Peintures et parcours d’André Fougeron
06/03/2014
La Piscine, à Roubaix, consacre une importante exposition au peintre. De la guerre d’Espagne au pays des mines, il se confronta à la réalité sociale et le paya.
L’importante exposition consacrée à André Fougeron à la Piscine, à Roubaix, est sans aucun doute l’une des plus intéressantes du moment. D’abord en donnant à voir le parcours et les œuvres réelles d’un peintre aujourd’hui méconnu, ensuite par les questions qu’elle amène, aussi bien sur les notions d’engagement et de réalisme que sur les enjeux esthétiques et politiques des années qui suivirent la Seconde Guerre mondiale, et particulièrement au sein et autour du Parti communiste, dont il faut rappeler qu’il pesait alors un quart des voix dans le pays. Né en 1913, ouvrier métallurgiste, Fougeron commence à peindre dans les années 1930, inspiré en particulier par la guerre d’Espagne.

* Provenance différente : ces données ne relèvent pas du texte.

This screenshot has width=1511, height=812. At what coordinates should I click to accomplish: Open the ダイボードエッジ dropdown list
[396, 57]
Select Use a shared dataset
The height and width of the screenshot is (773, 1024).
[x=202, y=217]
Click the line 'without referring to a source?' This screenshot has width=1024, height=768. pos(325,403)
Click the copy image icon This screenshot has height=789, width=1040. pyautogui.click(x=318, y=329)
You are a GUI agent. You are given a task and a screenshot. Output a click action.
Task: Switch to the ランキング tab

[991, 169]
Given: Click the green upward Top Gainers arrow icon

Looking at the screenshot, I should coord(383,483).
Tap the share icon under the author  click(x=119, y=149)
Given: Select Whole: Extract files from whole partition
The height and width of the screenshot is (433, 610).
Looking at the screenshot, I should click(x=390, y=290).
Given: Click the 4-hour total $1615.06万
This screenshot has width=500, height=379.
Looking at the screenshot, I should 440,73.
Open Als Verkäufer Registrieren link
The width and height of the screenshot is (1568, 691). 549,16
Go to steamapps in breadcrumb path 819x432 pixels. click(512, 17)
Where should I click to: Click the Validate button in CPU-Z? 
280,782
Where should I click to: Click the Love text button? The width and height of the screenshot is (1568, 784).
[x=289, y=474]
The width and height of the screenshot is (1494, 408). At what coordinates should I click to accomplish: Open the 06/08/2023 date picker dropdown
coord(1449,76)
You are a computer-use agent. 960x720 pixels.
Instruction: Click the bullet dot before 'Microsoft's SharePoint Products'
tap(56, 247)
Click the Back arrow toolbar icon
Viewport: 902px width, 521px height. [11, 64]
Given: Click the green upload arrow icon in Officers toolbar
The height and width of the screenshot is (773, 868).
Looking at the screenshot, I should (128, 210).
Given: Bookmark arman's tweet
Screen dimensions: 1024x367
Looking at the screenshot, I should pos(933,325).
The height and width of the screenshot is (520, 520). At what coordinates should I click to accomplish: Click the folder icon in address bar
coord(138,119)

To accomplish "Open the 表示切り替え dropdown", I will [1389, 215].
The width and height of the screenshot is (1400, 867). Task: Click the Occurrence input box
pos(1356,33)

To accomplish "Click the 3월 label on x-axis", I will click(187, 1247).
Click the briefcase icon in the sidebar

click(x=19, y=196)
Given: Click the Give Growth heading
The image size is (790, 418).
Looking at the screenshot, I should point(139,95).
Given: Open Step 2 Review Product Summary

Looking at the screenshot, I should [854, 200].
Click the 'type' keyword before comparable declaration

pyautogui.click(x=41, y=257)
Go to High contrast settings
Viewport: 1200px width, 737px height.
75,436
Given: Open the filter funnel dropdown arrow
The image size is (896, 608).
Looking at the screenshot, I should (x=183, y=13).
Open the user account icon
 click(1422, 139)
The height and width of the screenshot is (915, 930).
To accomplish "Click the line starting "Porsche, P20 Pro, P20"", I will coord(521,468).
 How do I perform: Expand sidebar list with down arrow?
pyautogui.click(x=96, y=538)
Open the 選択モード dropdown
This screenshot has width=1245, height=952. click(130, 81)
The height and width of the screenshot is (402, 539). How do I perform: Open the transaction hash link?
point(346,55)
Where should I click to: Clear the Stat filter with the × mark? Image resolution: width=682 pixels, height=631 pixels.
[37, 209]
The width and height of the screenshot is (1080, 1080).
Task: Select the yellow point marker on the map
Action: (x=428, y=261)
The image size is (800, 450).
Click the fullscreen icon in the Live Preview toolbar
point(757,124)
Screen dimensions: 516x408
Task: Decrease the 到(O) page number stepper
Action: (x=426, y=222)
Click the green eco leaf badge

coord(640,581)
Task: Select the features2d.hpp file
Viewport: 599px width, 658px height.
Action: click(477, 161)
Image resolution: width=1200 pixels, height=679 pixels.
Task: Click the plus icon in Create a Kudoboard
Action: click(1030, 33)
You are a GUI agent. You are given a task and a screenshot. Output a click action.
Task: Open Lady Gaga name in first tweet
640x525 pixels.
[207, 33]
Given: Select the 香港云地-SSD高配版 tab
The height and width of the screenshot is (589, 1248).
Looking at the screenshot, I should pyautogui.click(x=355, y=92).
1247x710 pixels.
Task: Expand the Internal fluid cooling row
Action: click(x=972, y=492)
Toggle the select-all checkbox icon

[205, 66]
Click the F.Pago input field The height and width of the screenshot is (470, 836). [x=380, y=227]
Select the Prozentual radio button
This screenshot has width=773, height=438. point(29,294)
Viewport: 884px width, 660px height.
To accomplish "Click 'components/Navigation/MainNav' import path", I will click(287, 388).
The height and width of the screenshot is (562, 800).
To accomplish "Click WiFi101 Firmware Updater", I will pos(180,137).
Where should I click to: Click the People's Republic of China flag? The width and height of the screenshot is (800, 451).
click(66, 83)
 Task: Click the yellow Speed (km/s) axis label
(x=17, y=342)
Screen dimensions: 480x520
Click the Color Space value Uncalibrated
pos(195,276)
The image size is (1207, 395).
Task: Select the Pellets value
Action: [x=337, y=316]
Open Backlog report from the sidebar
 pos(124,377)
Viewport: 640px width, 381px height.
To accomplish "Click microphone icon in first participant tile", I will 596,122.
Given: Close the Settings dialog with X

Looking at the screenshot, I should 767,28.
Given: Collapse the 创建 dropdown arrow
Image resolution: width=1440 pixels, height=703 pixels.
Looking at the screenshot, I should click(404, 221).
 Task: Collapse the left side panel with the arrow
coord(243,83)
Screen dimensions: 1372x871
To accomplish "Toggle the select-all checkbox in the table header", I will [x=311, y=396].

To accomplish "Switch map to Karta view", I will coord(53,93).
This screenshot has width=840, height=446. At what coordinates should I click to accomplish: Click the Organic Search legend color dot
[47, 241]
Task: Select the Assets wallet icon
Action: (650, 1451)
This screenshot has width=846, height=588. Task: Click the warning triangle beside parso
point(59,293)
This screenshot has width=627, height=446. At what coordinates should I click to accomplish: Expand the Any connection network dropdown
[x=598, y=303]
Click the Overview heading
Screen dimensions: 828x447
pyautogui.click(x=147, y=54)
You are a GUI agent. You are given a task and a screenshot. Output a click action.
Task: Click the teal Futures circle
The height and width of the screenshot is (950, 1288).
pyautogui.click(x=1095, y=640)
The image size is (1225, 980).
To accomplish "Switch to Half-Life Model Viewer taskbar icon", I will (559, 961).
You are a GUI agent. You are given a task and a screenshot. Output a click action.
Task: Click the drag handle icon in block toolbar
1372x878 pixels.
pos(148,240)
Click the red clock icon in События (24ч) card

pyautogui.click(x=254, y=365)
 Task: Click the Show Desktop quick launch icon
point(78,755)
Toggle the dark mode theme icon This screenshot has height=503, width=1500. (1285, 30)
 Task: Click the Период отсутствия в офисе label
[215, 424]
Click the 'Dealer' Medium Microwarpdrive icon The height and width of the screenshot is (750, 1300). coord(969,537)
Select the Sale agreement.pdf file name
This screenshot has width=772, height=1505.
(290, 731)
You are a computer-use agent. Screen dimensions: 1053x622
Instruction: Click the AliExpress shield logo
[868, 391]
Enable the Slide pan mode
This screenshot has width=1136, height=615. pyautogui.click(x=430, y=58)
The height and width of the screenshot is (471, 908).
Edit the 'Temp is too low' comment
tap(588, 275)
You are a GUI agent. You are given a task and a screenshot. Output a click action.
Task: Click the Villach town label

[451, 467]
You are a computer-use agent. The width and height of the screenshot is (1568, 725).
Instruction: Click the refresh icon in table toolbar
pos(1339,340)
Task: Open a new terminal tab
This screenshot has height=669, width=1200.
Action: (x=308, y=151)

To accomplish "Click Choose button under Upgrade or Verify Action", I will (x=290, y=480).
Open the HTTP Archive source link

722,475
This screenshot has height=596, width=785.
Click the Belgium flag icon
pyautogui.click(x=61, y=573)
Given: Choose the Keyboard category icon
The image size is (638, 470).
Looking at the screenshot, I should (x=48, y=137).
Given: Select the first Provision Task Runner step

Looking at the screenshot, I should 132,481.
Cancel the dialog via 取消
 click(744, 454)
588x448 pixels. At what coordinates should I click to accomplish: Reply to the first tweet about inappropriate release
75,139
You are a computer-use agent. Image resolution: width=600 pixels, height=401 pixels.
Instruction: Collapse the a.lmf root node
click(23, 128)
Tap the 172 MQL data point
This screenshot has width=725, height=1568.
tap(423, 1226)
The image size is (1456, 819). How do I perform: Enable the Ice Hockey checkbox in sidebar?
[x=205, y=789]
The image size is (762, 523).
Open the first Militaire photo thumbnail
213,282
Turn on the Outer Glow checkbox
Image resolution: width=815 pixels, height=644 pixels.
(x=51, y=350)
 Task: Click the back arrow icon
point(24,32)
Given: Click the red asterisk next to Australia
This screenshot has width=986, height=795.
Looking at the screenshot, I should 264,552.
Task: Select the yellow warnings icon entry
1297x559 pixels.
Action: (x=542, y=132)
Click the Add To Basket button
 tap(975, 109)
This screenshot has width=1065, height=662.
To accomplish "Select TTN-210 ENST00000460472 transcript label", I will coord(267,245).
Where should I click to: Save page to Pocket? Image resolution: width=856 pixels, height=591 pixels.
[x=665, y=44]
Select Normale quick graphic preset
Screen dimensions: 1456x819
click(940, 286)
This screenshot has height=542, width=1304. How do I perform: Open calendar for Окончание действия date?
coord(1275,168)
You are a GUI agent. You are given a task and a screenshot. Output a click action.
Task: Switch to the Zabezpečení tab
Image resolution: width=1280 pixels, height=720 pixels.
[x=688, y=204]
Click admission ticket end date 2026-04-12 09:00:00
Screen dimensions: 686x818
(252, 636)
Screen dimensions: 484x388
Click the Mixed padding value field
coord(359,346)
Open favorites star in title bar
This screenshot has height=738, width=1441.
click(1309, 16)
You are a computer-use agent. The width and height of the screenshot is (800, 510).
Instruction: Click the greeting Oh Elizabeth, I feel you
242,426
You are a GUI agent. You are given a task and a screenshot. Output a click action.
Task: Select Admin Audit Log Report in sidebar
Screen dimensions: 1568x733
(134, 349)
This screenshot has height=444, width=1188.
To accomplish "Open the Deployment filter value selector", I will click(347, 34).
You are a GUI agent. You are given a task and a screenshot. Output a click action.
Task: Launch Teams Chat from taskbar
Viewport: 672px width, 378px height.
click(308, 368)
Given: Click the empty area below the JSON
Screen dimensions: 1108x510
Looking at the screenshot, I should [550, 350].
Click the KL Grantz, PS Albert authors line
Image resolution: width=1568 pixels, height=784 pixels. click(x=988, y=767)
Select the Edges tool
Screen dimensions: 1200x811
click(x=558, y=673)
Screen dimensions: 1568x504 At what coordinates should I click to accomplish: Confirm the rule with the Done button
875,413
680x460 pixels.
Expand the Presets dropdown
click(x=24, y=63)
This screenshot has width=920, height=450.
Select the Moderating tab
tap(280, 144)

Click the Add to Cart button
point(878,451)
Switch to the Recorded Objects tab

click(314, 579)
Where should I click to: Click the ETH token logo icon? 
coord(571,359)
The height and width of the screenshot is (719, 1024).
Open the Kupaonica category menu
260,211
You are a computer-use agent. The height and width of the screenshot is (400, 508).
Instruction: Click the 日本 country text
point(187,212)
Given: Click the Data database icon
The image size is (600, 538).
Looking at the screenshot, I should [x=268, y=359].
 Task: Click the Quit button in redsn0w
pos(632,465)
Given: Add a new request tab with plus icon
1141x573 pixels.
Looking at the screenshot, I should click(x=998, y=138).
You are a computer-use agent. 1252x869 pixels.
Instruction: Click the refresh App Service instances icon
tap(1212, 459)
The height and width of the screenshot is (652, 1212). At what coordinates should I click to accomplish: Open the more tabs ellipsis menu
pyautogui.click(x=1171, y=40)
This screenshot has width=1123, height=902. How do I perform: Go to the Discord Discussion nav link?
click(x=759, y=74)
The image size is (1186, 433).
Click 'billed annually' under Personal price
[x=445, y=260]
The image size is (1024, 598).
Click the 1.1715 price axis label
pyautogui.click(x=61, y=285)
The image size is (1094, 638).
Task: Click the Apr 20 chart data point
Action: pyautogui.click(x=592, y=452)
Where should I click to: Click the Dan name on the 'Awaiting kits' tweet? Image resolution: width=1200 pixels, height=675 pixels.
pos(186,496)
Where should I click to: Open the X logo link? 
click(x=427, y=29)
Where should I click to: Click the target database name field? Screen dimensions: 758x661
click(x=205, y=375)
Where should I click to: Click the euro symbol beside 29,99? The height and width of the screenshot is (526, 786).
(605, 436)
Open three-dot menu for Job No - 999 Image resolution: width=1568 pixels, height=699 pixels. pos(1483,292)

Il adhère au PCF en 1938. Résistant, il crée le Front national des arts et sera par la suite de tous les combats progressistes en France, toujours aux côtés du PCF.
En peinture, son parti pris est clair. « Le problème essentiel en art est celui de l’affrontement avec la réalité sociale », dira-t-il encore sur le tard, en 1982. Cette position ne peut être caricaturée. Car en réalité, elle traverse l’histoire de la peinture et les œuvres de Jacques Callot, de Goya, de Delacroix même, des expressionnistes allemands, Otto Dix ou Georg Grosz en témoignent. Pourtant, directeur de la Piscine, Bruno Gaudichon relève avec pertinence que la place paradoxale de Fougeron est « celle d’un peintre d’images tout autant que celle d’un peintre sans images ».
Peintre d’images. Si dans ses débuts il cherche du côté de Matisse et de Picasso, mais aussi de l’expressionnisme, il s’inscrit dans les années 1950, avec la série le Pays des mines, avec des toiles comme les Parisiennes au marché, dans une veine réaliste tournée vers la représentation du peuple, des travailleurs. Il évoluera par la suite, sans se départir de son attachement aux réalités sociales vers une manière proche de la figuration narrative des années 1970-1980 (Rancillac, Télémaque, Fromanger, Cueco…).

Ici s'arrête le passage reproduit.